Oui voila, tout simplement j’étais mal placé pour parler du sujet. Pour extrapoler un peu, ça en revient un peu à la problématique du rap conscient, car j’ai eu une grosse période, notamment sous l’influence de Tupac, où j’ai voulu faire du rap conscient, j’ai voulu parler des problèmes de société. Mais j’ai réalisé que des mecs comme Tupac ou NWA ne font pas du rap conscient, ils relatent leur vie, ils étaient oppressés, ils en avaient marre et voulaient s’exprimer dans ce sens. Et même si après ils proposaient des idéaux ou des solutions ça partait toujours du vécu. Le problème avec beaucoup de gens c’est que dès qu’ils ont apprécié ce rap engagé, ils ont voulu le reproduire, mais cela sans avoir le vécu. Du coup c’est comme chercher la merde, chercher les trucs qui vont pas alors que si ça se trouve tu as une vie très bien dans un quartier sympa, juste pour reproduire ce rap que tu as aimé. C’est ce que j’ai pas envie de faire et ce que j’étais peut-être en train de faire. Maintenant si un jour je vais faire un concert en Tunisie, ou si je reste là-bas, et que je constate tout ça, t’inquiètes que j’en parlerai.

 

[highlight] »Tu vois des gars comme Mac Miller ou 1995 renvoient un image un peu « classe moyenne qui rap » et certaines personnes ont du mal avec ça, mais moi je trouve ça kiffant. »[/highlight]

 

 

// Il y a un truc en particulier qui te prend la tête dans la sphère musicale actuelle ?
Je dirais pas «me prend la tête» car je pense être quelqu’un d’assez ouvert et d’assez compréhensif dans le sens où si quelques chose me plait pas je vais pas aller en guerre contre lui. Ce que j’aime dans l’époque c’est que c’est ouvert à tout le monde. Tu vois des gars comme Mac Miller ou 1995 renvoient un image un peu «classe moyenne qui rap» et certaines personnes ont du mal avec ça, mais moi je trouve ça kiffant. Le fait que tu aies toutes les classes sociales représentées, toutes les couleurs de peau, c’est que du positif. Après en terme de musicalité, ça peut me faire chier d’entendre toujours la même chose à la radio, moi le seul truc qui me ferait plaisir c’est plus d’équilibre : si demain à la radio il n’y avait que du «hip-hop puriste», je pense que ça ferait chier tout autant les gens, c’est le manque d’équilibre qui fait chier, c’est pas forcément le commercial. Il y a des moments où tu as besoin de profondeur et de sérieux et d’autres où tu t’en fou et tu veux juste des sons légers. Il en faut pour tout le monde pour toutes les ambiances. Tu vois, Internet c’est chiant car il y a 30 000 personnes donc c’est dur de sortir du lot mais ce serait con de s’en plaindre car c’est une opportunité de ouf, tu n’as besoin de personne pour t’en sortir. Si demain tu as un public, tu peux te produire, tu n’as plus besoin de quoi que ce soit. Tout ce qui est négatif a son positif, donc à l’heure actuelle rien ne me fait chier vraiment.

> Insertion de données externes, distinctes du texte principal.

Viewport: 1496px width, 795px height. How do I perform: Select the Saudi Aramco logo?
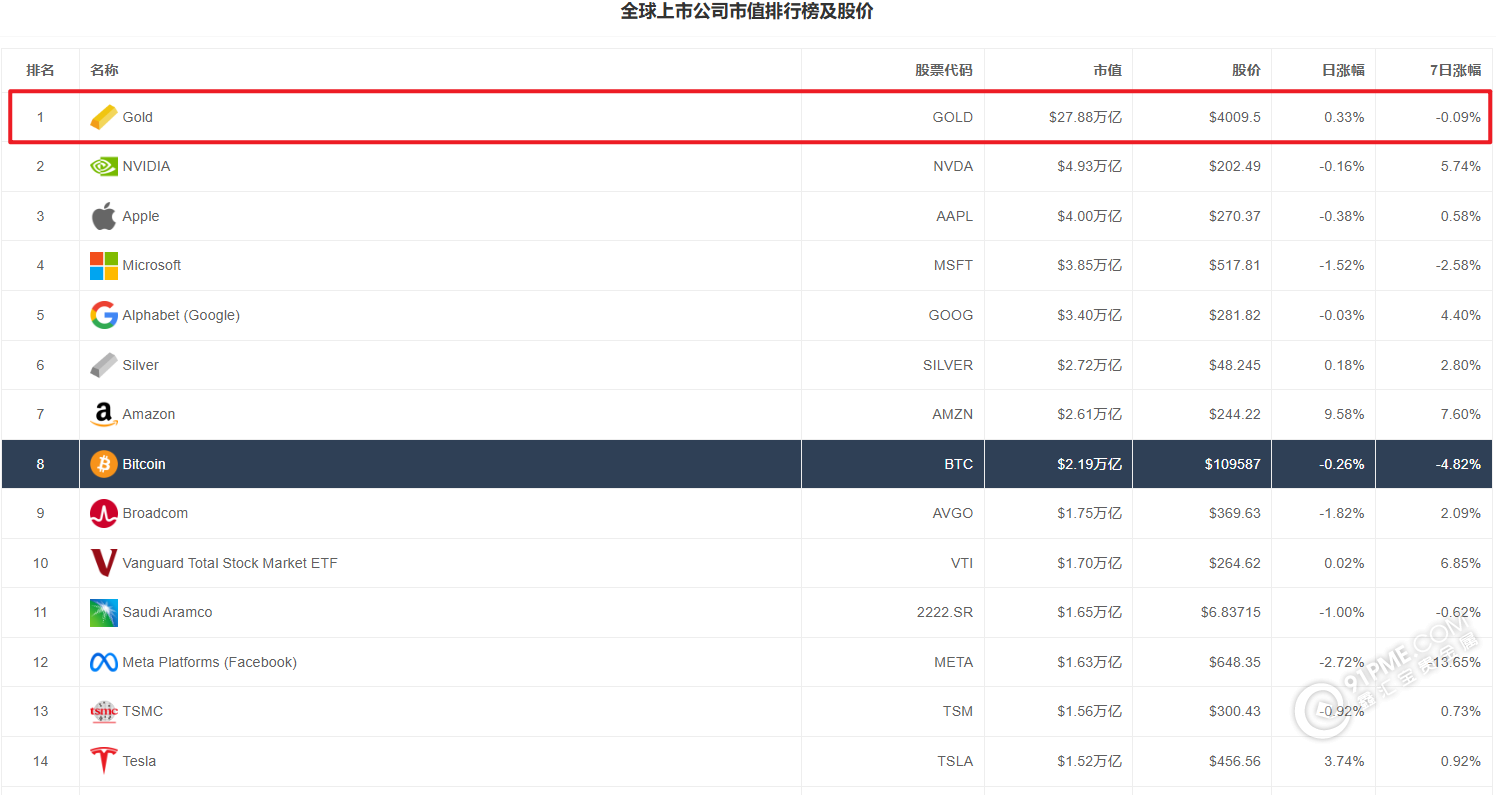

// Tu peux nous parler un peu de tes projets à venir ?
Mon but à présent est de trouver un label afin de continuer à faire ce que j’aime, j’espère prochainement pouvoir amener un concept qui soit en mesure de casser des briques tout de suite. Le concept est donc déjà formulé pour le second album, il va falloir désormais faire coller les sons et évidemment j’espère que j’aurais un maximum de soutien dans cette création.